11. Pathogenesis of Epstein-Barr Virus Infections of T and NK cells
Paul Collins1, Gordon Ryan1, Christopher Fox2, Hayden Pearce1, Carmela Di Santo1, Heather Long1, Claire Shannon-Lowe1
1Institute of Immunology and Immunotherapy, College of Medical and Dental Sciences, University of Birmingham, Edgbaston, Birmingham, B15 2TT, UK.

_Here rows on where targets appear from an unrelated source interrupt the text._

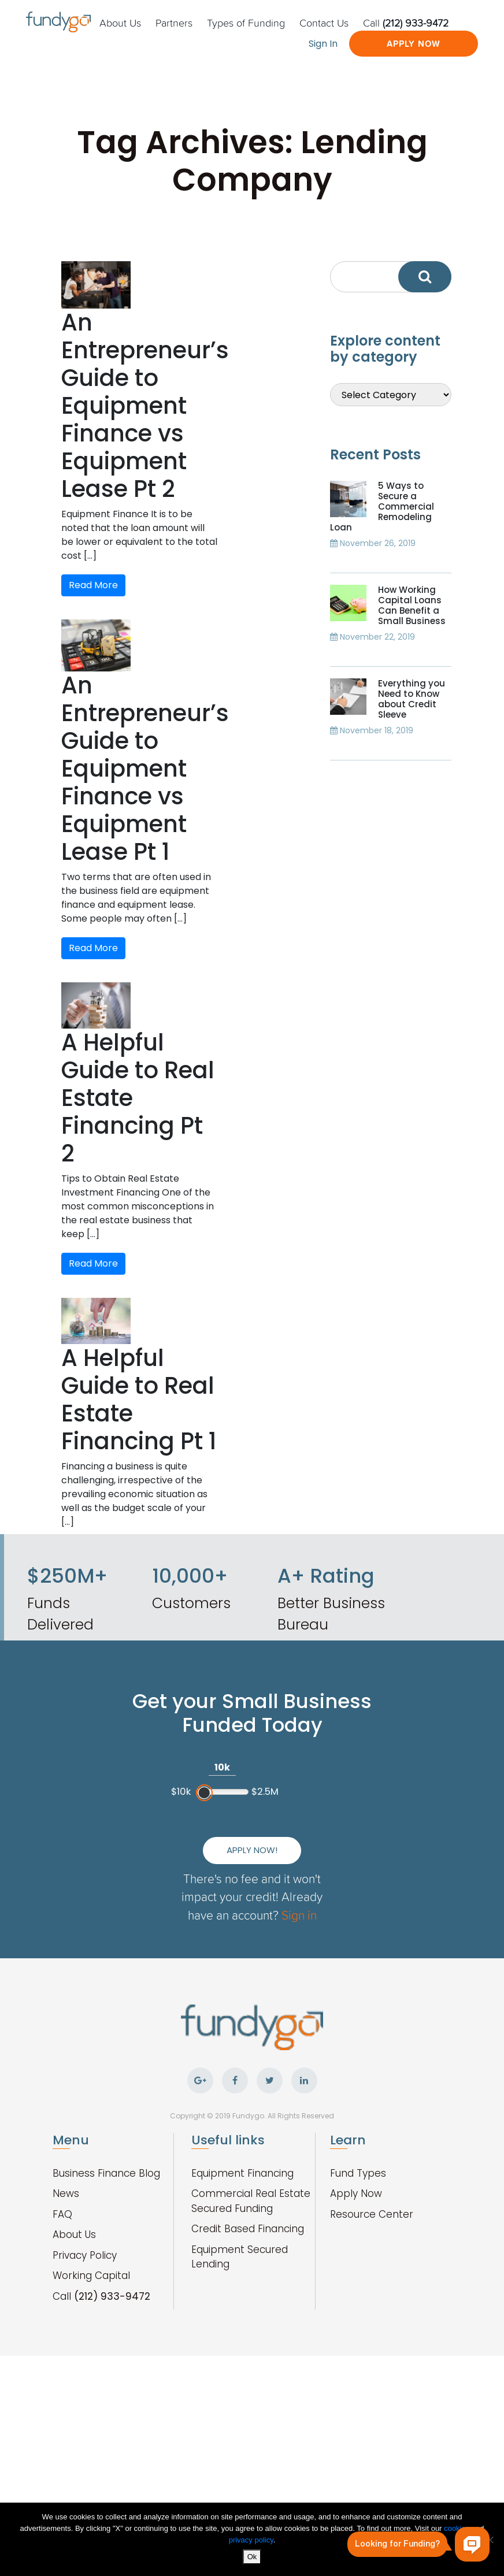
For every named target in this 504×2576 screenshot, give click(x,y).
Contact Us (324, 22)
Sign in (299, 1914)
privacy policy (251, 2540)
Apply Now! (252, 1850)
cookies (458, 2528)
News (66, 2193)
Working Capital (91, 2275)
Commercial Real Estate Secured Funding (250, 2201)
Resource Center (371, 2214)
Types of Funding (246, 22)
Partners (173, 22)
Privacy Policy (85, 2255)
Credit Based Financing (247, 2229)
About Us (120, 22)
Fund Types (358, 2173)
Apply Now (413, 44)
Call (406, 22)
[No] (489, 2539)
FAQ (62, 2214)
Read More (93, 585)
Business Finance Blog (106, 2173)
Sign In (323, 43)
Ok (252, 2556)
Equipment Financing (242, 2173)
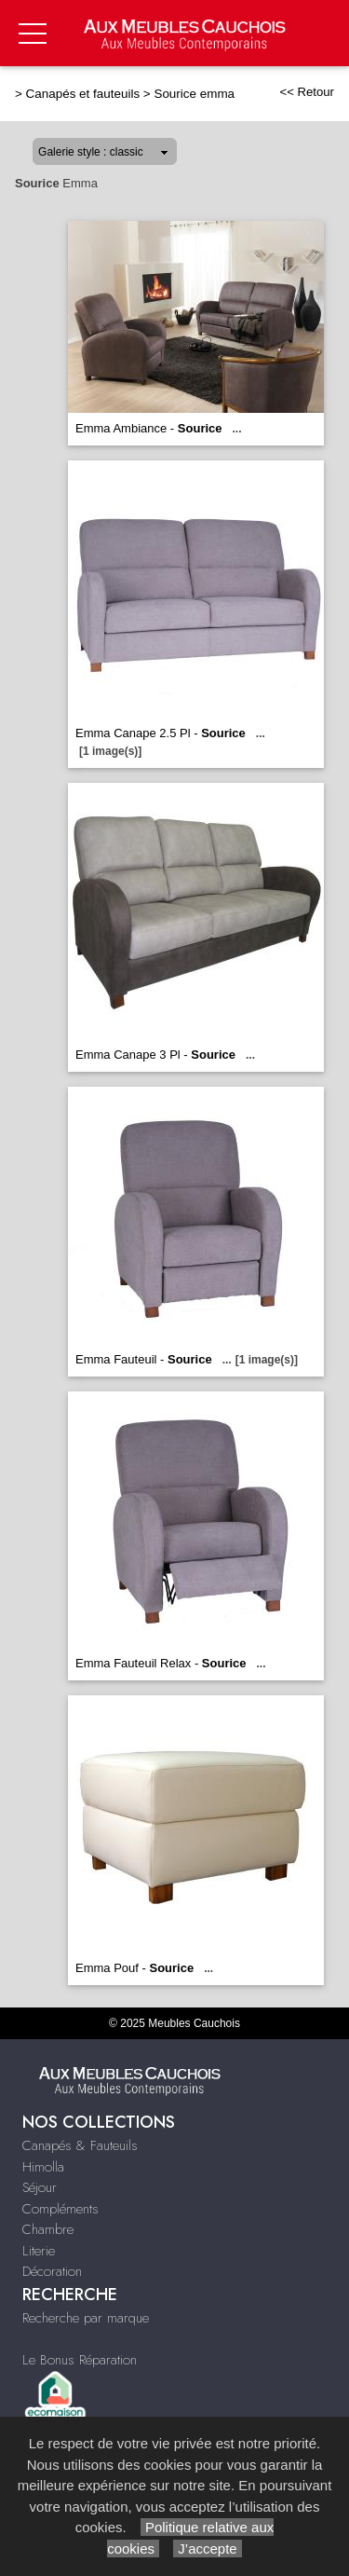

2Nottingham University Hospitals NHS Trust, Nottingham City Hospital, Hucknall Road, Nottingham, NG5 1PB, UK
Background
Epstein-Barr virus (EBV) infects most people and is usually maintained as an asymptomatic infection of memory B cells for life. On rare occasions, however, EBV infects T or NK cells; resulting in a range of lymphoproliferations and malignancies. Chronic active EBV infection (CAEBV) is one such disease, characterized by persistent infectious mononucleosis-like symptoms and an inability to control the virus; CAEBV has a 50% mortality rate at 10 years.
Methods
Peripheral blood mononuclear cells (PBMC) were isolated from 3 patients with CAEBV. A novel flow cytometry-based fluorescence-in situ hybridization technique was used to detect EBV-encoded small RNAs (EBERs), a hallmark of EBV infection, in lymphocytes; 2 had EBV in their CD4+ T cells, while the third had EBV in their NK cells. EBV-infected and –uninfected counterparts were analysed for phenotype and T cell receptor usage.
Results
T and NK cells infected with EBV were a clonal population, indicating that they have originated from a single infected precursor. EBV-infected T cells displayed an altered immunophenotype, are highly activated and polarize toward distinct functional subsets. T helper 17 cell cytokines were elevated in the plasma of CAEBV patients while myeloid-derived suppressor cells (MDSC), which co-purified with PBMC, were expanded in these patients. MDSC were shown to potently suppress T cell responses, potentially revealing the mechanism by which EBV-infected cells escape immune control.
Conclusion
Use of a novel flow cytometry-based technique, which allows for the simultaneous detection of viral RNA species and host proteins, is revolutionizing our understanding of chronic active EBV infection.